§ Work required
Print exactly the lines starting at the one that contains "Task: Click Maria" and ending at the last line of the listing below.

§ Material supplied
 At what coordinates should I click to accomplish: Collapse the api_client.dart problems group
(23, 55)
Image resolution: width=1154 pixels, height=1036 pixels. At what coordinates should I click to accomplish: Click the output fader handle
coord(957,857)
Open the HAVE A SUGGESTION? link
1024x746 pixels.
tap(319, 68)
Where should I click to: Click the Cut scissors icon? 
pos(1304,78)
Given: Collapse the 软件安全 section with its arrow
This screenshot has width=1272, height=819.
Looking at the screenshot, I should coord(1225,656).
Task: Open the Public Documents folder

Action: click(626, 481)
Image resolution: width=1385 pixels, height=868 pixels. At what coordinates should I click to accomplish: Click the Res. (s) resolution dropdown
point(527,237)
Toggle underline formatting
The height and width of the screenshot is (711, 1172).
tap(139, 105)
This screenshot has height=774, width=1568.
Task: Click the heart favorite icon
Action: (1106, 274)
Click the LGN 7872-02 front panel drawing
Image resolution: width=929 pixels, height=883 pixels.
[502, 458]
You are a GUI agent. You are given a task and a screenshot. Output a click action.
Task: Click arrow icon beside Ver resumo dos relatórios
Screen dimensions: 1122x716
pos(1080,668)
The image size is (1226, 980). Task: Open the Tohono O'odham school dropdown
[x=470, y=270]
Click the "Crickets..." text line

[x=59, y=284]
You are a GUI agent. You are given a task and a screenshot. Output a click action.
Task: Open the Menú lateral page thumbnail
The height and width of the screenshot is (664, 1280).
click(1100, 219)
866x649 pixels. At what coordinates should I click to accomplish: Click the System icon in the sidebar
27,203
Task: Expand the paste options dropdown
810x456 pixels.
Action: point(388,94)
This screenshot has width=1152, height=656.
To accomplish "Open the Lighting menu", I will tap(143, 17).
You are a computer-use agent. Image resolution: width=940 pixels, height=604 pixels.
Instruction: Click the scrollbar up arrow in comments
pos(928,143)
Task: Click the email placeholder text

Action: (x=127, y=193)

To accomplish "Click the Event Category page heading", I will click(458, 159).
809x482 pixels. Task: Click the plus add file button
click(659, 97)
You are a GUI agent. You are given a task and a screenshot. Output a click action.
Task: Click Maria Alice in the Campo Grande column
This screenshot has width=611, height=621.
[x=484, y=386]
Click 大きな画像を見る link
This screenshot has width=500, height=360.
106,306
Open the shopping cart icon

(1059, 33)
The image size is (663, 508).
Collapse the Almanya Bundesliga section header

§ Answer section
Task: Click Maria Alice in the Campo Grande column
This screenshot has width=611, height=621.
[x=484, y=386]
Click 大きな画像を見る link
This screenshot has width=500, height=360.
106,306
Open the shopping cart icon

(1059, 33)
The image size is (663, 508).
Collapse the Almanya Bundesliga section header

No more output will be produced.